Please lay out the lines from the one containing "Expand the New Wireframe 5 dropdown" up to and including the last line as a Markdown table with the columns Row and Line, skipping blank lines and leaving out the pictures.

# START OF Excerpted records

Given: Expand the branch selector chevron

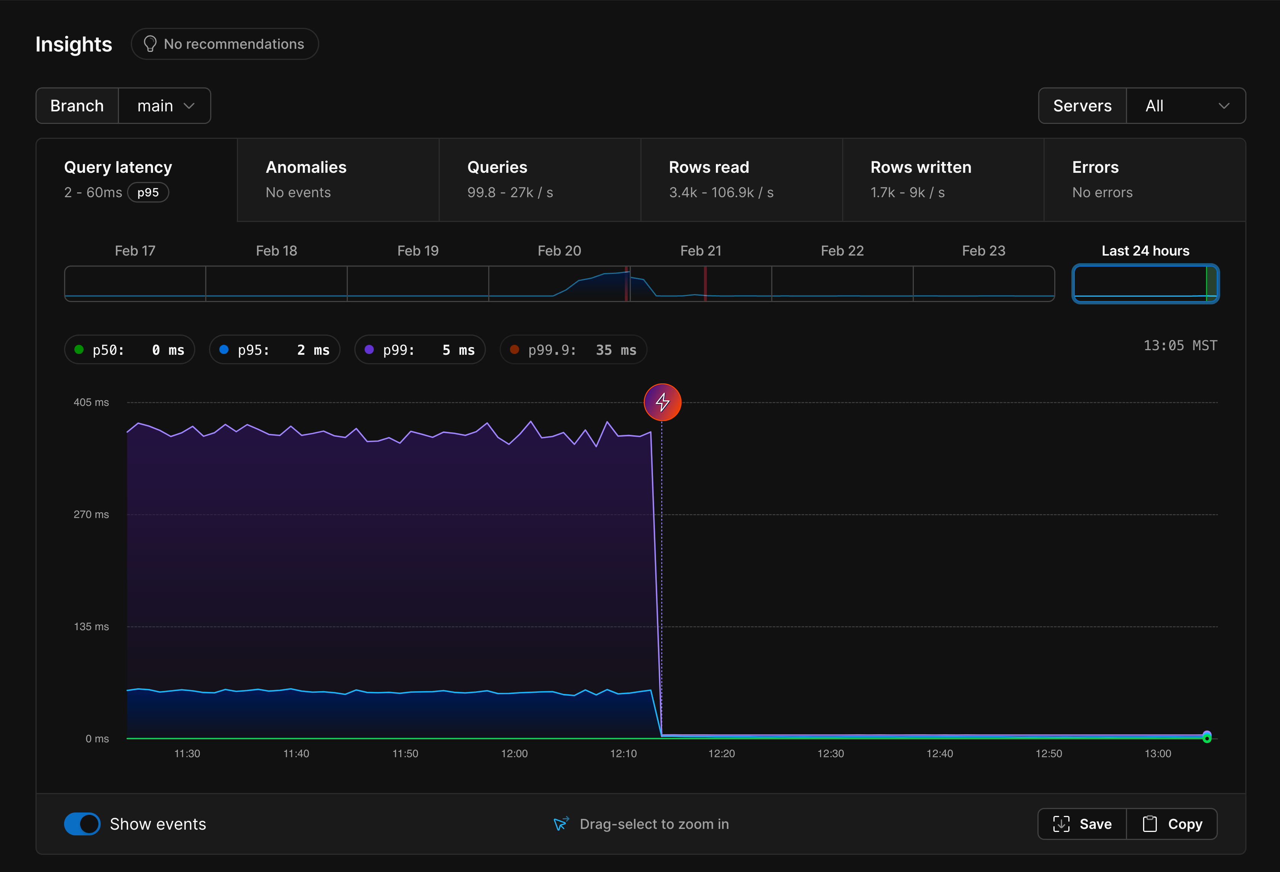Looking at the screenshot, I should [x=189, y=105].
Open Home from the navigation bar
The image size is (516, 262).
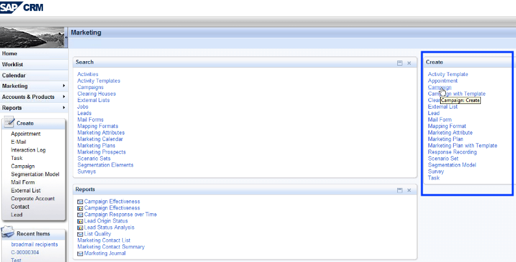click(x=10, y=53)
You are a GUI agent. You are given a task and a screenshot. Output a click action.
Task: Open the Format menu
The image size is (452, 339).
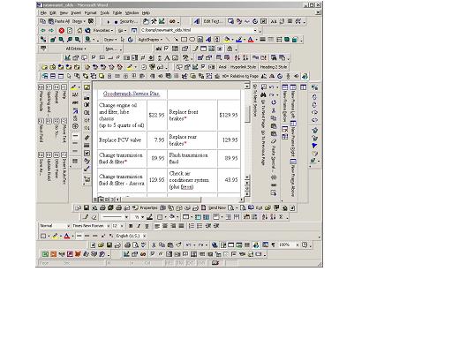[x=90, y=13]
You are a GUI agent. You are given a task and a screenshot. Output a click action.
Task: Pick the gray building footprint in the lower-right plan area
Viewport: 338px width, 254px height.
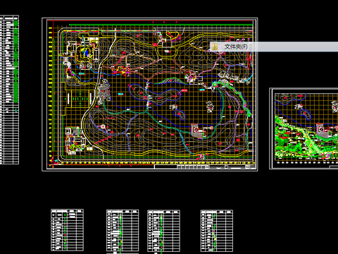(x=199, y=131)
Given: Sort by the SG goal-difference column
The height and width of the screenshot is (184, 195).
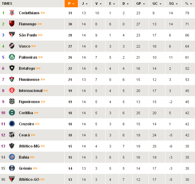Looking at the screenshot, I should pyautogui.click(x=172, y=3).
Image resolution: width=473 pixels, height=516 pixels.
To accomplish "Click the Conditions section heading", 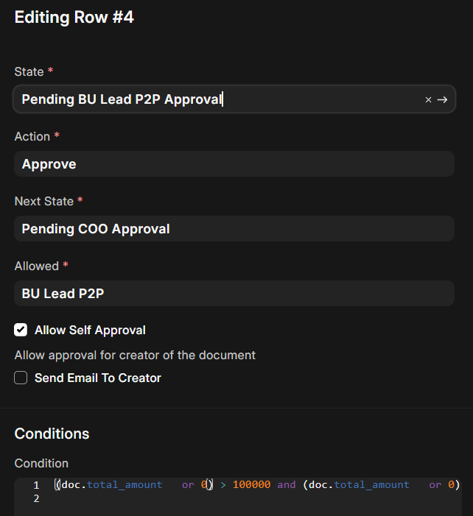I will [x=52, y=434].

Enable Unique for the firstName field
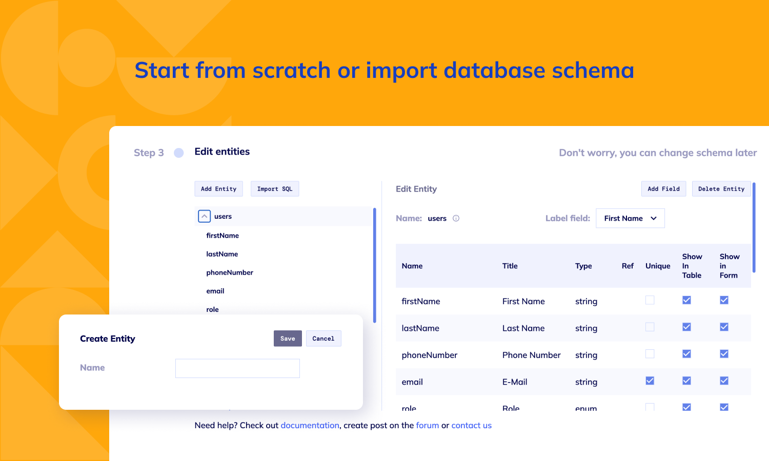click(x=650, y=300)
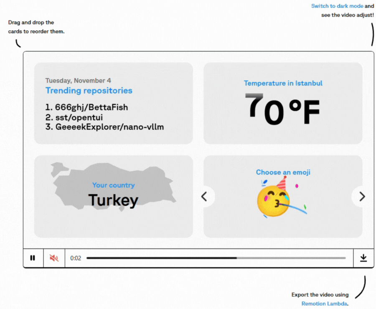376x309 pixels.
Task: Download the rendered video
Action: coord(363,258)
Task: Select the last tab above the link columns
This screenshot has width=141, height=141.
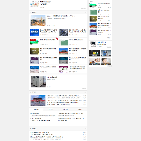Action: click(x=80, y=109)
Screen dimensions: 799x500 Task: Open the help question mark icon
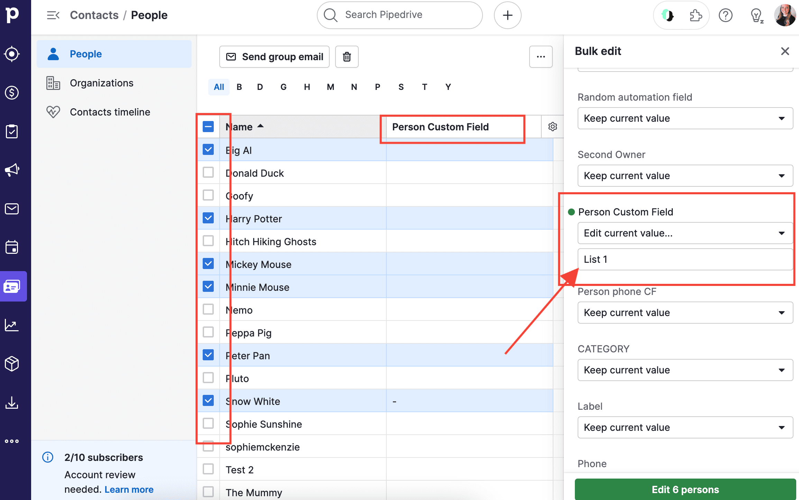click(x=725, y=15)
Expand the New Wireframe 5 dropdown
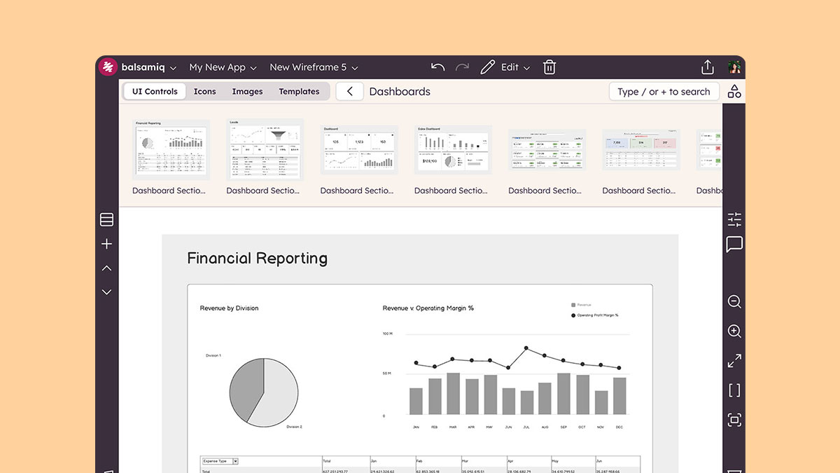This screenshot has height=473, width=840. 314,67
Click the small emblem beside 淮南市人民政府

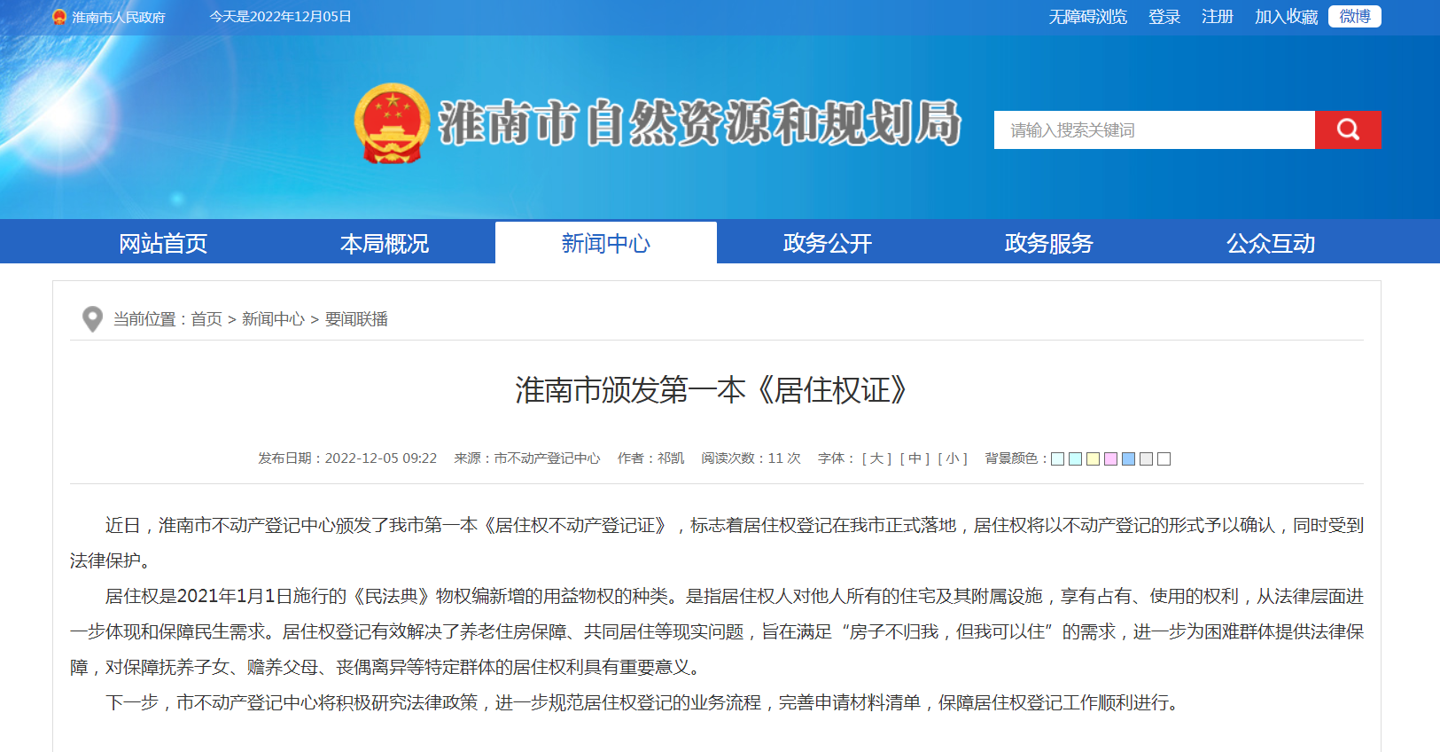pyautogui.click(x=59, y=17)
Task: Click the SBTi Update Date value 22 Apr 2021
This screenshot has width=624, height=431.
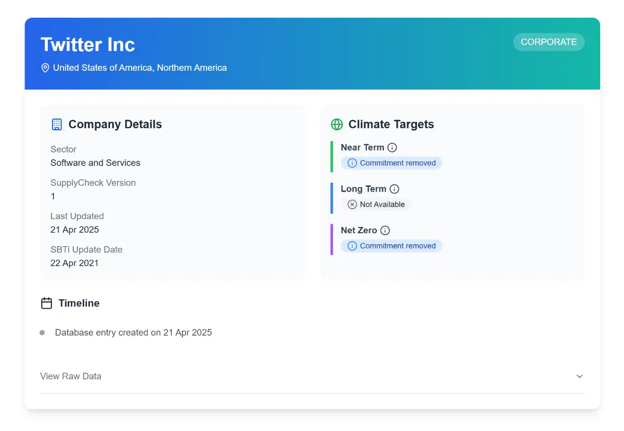Action: [74, 263]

# END OF Excerpted records

Task response >>
| Row | Line |
|---|---|
| 1 | Expand the New Wireframe 5 dropdown |
| 2 | This screenshot has height=473, width=840. 314,67 |
| 3 | Click the small emblem beside 淮南市人民政府 |
| 4 | pyautogui.click(x=59, y=17) |
| 5 | Task: Click the SBTi Update Date value 22 Apr 2021 |
| 6 | This screenshot has width=624, height=431. |
| 7 | Action: [74, 263] |